Getty Images / Time LIFE Collection / Mark Kauffman

At 16, Shirley May France became the youngest woman to attempt to swim the English Channel

Sixty-two years ago, Shirley May France taught the world a lesson in perseverance.

At just 16, she became the youngest woman to attempt to swim the English Channel. She failed in all three of her attempts – but she became internationally famous for her determination.

Swimming the English Channel has long been a challenge taken on by adventurous folks. Twenty-one miles wide at its narrowest point, the Channel is cold and choppy, with strong currents and tides making the way difficult for a swimmer. Tides push the swimmer around, making the actual distance swum from point to point nearer to 30 or 40 miles, and the crossing can take anywhere from seven hours to more than a full day and night. Sharks don’t swim these waters, but jellyfish do – and one of their stings can easily put a damper on a crossing attempt.

The daughter of long-distance swimmer John France, Shirley May was a natural in the water. “Shirley had a style that was incredible,” her brother Jackie told South Coast Today. “She looked like she belonged in the water. She glided through the water like a fish. It was effortless to her.” At 10 she bested her father’s time in a 9-mile race in Fall River, Massachusetts, near their hometown of Somerset. Four years later she swam 33 miles across a Michigan lake, then at 16 placed 10th in a 12-mile race across Lake George in New York. 
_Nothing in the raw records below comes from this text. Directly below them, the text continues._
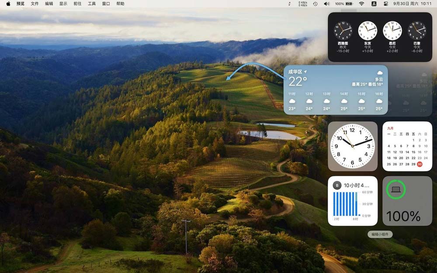The width and height of the screenshot is (437, 273).
Task: Open the 文件 menu
Action: pyautogui.click(x=35, y=3)
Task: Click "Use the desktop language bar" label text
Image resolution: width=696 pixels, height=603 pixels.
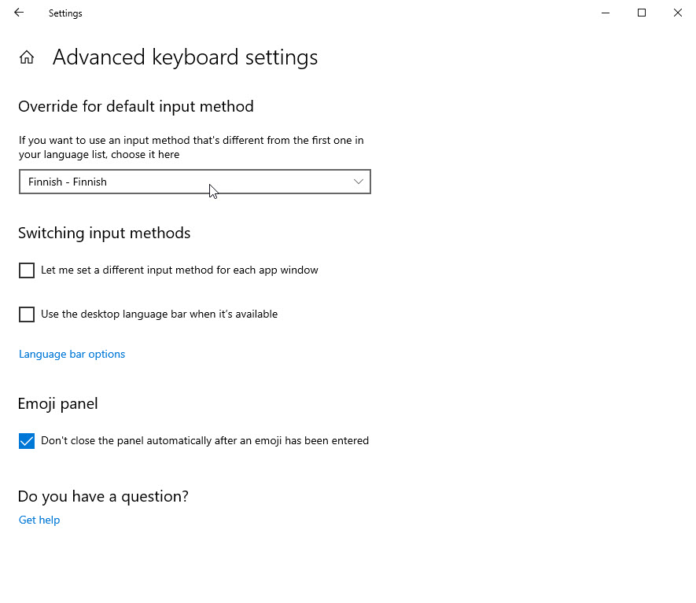Action: 159,314
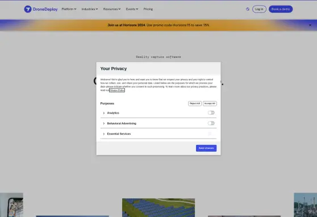Toggle the Analytics consent switch
317x217 pixels.
click(211, 112)
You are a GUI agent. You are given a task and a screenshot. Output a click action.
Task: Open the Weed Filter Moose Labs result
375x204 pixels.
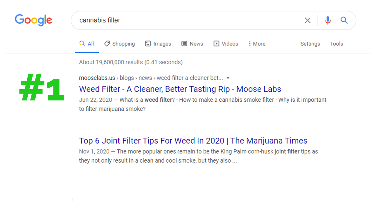pos(180,89)
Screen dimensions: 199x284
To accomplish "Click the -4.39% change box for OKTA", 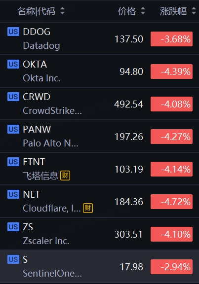I will (172, 71).
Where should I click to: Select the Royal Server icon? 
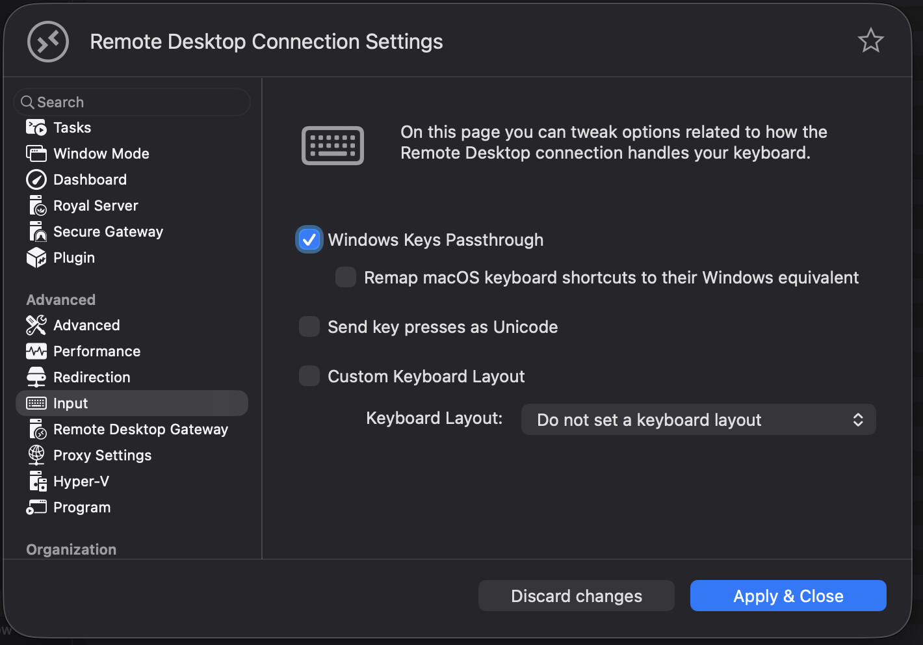tap(37, 205)
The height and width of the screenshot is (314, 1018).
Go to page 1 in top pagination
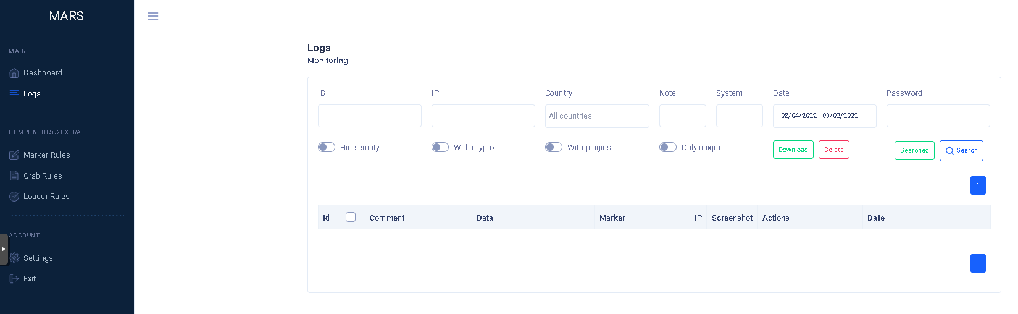(978, 185)
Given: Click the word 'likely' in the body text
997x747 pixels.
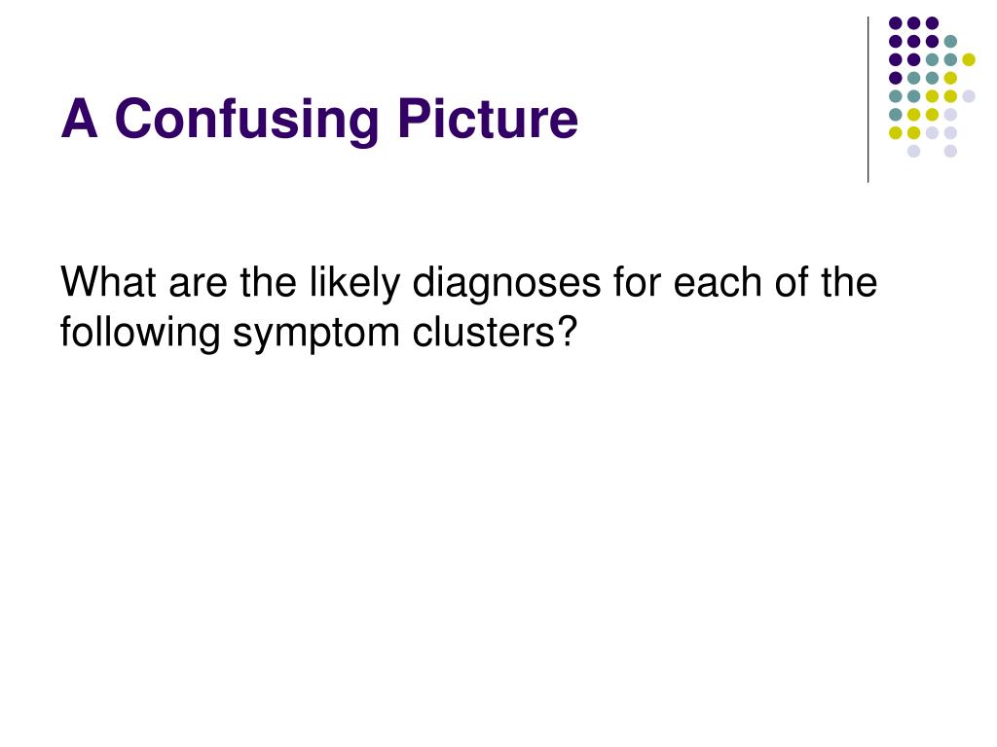Looking at the screenshot, I should (x=354, y=283).
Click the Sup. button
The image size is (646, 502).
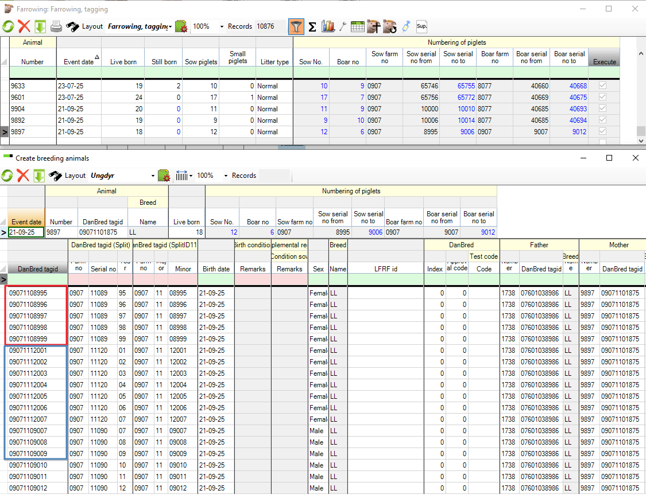(x=421, y=26)
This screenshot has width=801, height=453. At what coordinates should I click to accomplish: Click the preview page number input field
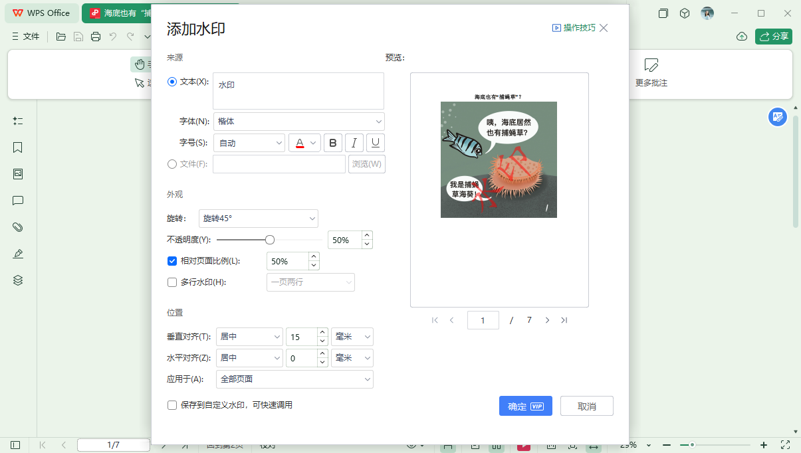click(x=483, y=319)
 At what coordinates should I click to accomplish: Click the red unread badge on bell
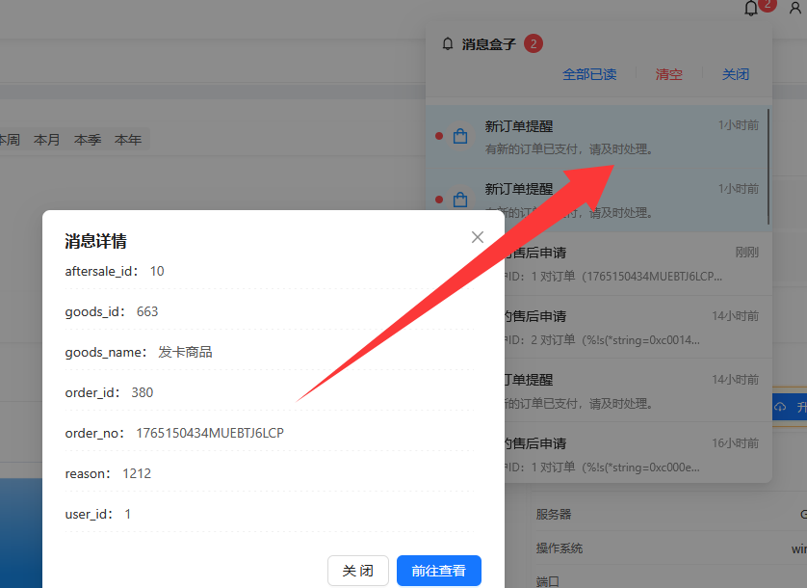(767, 5)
To make the most of his daughter’s successes and set the stage for an English Channel attempt, John France arranged for Shirley May to swim 14 miles from lower Manhattan to Coney Island. Within days, according to an obituary in the New York Times, she was on her way to the Channel. 

She began her first Channel attempt at 5:26 a.m. on September 6, 1949. The doggedly determined young France refused orders to leave the water, and continued swimming despite being freezing cold and nauseated. She even bit the hand of a helper trying to pull her from the water against her will. Despite her protests, helpers dragged the exhausted teenager out of the water after 10 hours. She was just 6 miles from the Dover cliffs. France attempted to swim the Channel again in August 1950, but was once again pulled from the water, this time 8 miles from her goal.

Though France didn’t complete a crossing, her confidence and will – not to mention her beauty – electrified the world, and she was embraced her as a celebrity. Her son asserts that she was briefly “probably one of the top five most famous people in the world.” Parades were thrown for her, she was offered a Hollywood contract, and she had “oodles of marriage proposals.”

Shirley May France Setters died March 18, 2012. She didn’t swim much after her Channel attempts, preferring to lead the sort of normal life that doesn’t mesh well with constant training. But she captured her moment in history – and she’ll always be remembered for her fierce determination.